## [Aim of the exercise]
Transcribe word for word the lines below from the line with "Close the Reference" through the line with "Task: Select the Dec '23 x-axis label", ends included.

## [Data for processing]
——
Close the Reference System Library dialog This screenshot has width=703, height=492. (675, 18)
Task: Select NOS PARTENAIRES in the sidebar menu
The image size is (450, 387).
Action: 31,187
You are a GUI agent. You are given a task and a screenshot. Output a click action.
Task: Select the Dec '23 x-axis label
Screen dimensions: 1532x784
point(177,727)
——
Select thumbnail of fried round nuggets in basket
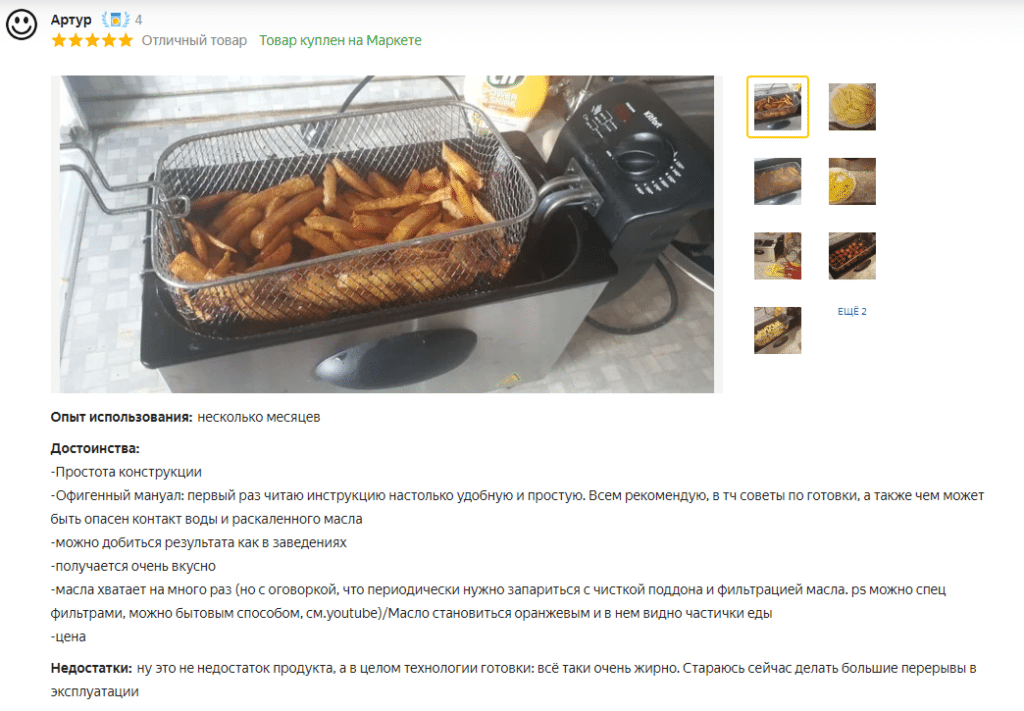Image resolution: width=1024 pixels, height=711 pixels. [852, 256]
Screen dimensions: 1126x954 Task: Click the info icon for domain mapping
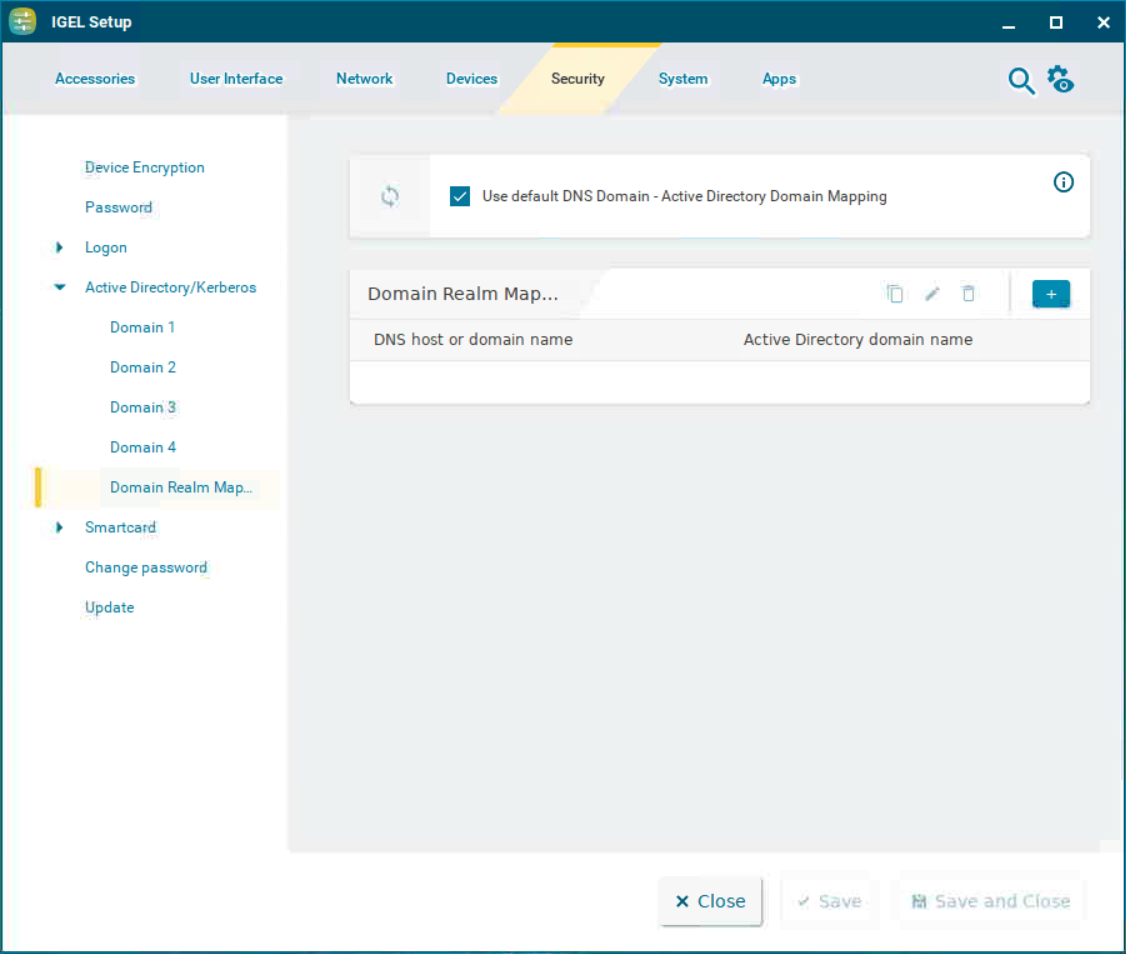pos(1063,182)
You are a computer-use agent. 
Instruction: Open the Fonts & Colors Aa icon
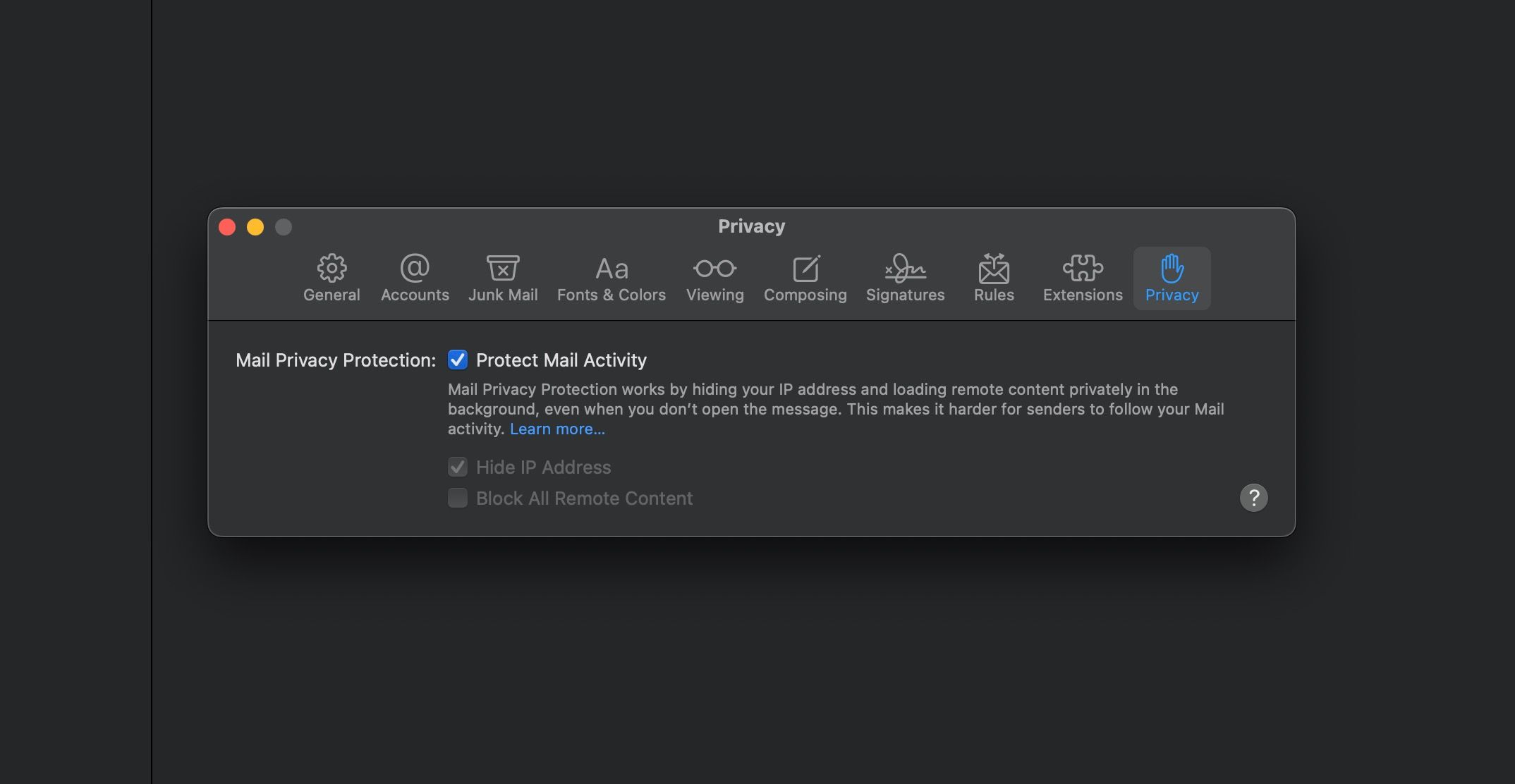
——
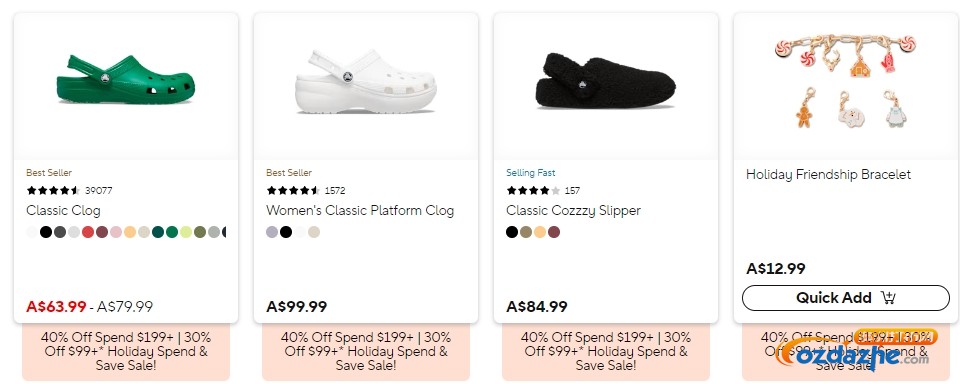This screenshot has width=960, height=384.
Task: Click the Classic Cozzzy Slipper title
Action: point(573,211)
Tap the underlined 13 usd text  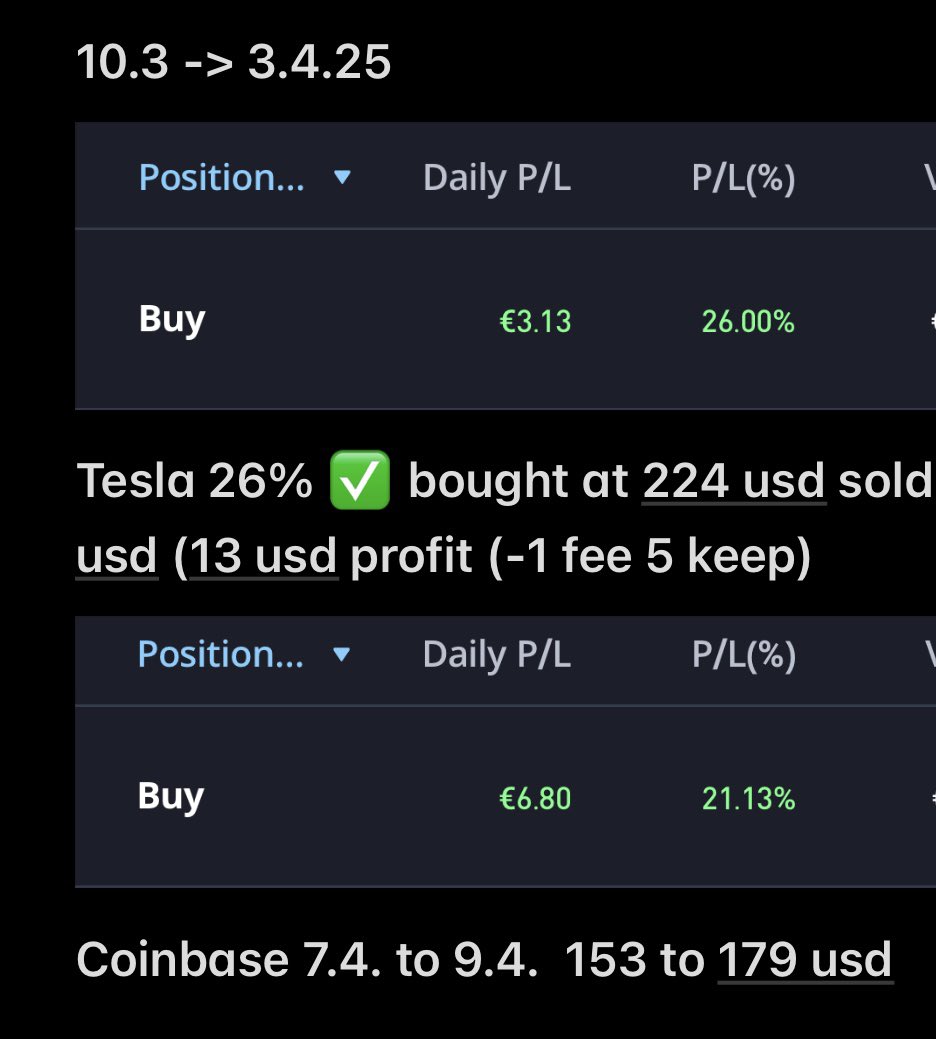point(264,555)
——
## [Result of this exercise]
Close the Reference System Library dialog This screenshot has width=703, height=492. (675, 18)
Task: Select NOS PARTENAIRES in the sidebar menu
The image size is (450, 387).
Action: 31,187
You are a GUI agent. You are given a task and a screenshot. Output a click action.
Task: Select the Dec '23 x-axis label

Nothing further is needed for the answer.